In CBO’s estimation, the option would reduce mandatory spending by $32 billion between 2018 and 2026. By 2026, the annual savings would represent about 30 percent of projected federal spending for GME under current law. Over that period, most of the savings would stem from the slower growth in GME funding over time.
An argument for reducing the overall subsidy for GME is that federal payments under current law exceed hospitals’ actual teaching costs. The Medicare Payment Advisory Commission (MedPAC) has consistently found that the IME adjustment is overstated. In its most recent analysis, MedPAC estimates that an IME adjustment about one-third the size of the current one would reflect the indirect costs that teaching hospitals actually incur. That analysis suggests that a smaller subsidy would not unduly affect hospitals’ teaching activities. A smaller subsidy also would remove an incentive for hospitals to have a greater number of residents than necessary. Another argument for this option is that consolidating federal funding for medical education would reduce the costs of administering the program for the government and teaching hospitals.
An argument against the option is that reducing the federal subsidy for GME could lead teaching hospitals to shift the composition of their residency programs toward specialists and away from primary care residents. In response to the caps on Medicare-funded residency slots, which were put into place in 1996, hospitals did not stop expanding their residency programs—but they did tend to favor specialists over primary care residents because employing specialists tends to be more financially attractive.
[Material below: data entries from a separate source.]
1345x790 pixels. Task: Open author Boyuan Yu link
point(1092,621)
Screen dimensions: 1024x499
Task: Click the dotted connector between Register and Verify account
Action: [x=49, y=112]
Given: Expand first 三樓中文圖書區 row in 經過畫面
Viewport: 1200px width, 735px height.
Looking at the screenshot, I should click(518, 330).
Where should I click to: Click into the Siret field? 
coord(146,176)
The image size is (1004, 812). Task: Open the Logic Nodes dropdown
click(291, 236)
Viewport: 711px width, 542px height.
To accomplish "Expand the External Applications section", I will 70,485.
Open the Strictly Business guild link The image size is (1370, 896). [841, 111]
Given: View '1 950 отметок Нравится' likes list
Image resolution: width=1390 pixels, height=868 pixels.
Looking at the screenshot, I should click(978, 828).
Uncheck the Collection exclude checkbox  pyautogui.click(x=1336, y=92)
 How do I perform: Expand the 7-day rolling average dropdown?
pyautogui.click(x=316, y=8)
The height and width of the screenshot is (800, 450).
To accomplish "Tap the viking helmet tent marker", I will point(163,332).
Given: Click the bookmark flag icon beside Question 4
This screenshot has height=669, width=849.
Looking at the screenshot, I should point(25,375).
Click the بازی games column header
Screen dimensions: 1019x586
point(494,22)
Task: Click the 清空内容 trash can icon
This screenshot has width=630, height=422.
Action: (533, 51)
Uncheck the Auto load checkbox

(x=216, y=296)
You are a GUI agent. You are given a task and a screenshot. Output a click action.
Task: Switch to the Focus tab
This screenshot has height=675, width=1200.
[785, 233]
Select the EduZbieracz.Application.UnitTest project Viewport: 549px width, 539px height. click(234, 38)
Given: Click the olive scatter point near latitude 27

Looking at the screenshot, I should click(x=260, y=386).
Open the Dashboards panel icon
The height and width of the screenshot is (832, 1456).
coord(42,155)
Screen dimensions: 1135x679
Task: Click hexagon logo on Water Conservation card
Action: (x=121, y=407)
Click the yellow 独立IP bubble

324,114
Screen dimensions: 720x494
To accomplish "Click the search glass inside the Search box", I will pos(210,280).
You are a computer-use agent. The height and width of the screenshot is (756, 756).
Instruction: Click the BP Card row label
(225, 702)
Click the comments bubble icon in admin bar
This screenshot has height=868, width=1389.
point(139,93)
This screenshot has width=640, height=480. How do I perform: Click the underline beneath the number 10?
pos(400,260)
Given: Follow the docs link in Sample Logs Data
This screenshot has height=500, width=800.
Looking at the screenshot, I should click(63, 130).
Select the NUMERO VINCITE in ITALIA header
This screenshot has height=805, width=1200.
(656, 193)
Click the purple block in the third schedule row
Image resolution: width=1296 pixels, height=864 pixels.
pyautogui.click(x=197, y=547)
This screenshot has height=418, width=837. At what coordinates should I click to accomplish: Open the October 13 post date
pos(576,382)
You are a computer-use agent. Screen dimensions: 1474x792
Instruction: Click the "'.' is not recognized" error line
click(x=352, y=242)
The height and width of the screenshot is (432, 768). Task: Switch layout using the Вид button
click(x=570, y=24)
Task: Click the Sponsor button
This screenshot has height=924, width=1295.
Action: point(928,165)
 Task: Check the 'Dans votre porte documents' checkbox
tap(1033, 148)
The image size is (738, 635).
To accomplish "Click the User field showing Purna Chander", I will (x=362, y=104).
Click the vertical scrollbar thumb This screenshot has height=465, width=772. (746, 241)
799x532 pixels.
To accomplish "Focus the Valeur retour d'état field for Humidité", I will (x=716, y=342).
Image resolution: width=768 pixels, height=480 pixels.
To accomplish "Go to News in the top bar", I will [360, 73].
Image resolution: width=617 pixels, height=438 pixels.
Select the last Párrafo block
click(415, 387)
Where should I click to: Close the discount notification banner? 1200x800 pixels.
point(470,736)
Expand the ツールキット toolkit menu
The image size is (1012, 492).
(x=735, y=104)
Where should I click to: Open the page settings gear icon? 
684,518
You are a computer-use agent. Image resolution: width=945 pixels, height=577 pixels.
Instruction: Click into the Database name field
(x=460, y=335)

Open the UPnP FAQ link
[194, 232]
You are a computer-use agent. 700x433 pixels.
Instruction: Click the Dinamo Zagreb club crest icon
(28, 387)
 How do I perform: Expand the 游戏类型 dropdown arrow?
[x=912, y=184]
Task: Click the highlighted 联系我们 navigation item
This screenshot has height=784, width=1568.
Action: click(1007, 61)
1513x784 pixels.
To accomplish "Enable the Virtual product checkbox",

If hospitals responded to further reductions in federal GME subsidies in the same way, shifting the mix of their residents even more toward medical specialties, they would exacerbate a recent trend that could limit the number of primary care doctors in the future. Alternatively, hospitals might respond to the reduced subsidy by lowering residents’ compensation and making them responsible for more of the cost of their medical training.
Another argument against the option is that some teaching hospitals use part of their GME payments to fund care for uninsured people. The option could therefore disproportionately affect hospitals that treat a larger number of uninsured patients. Furthermore, states could lose some discretion to direct Medicaid GME payments to hospitals because the federal government would be administering the grant program. Finally, even if payments were initially equal to hospitals’ costs, the payments would grow more slowly than inflation and thus would probably not keep pace with increases in costs. Over time, therefore, hospitals and residents might bear an increasing share of the costs of operating a residency program.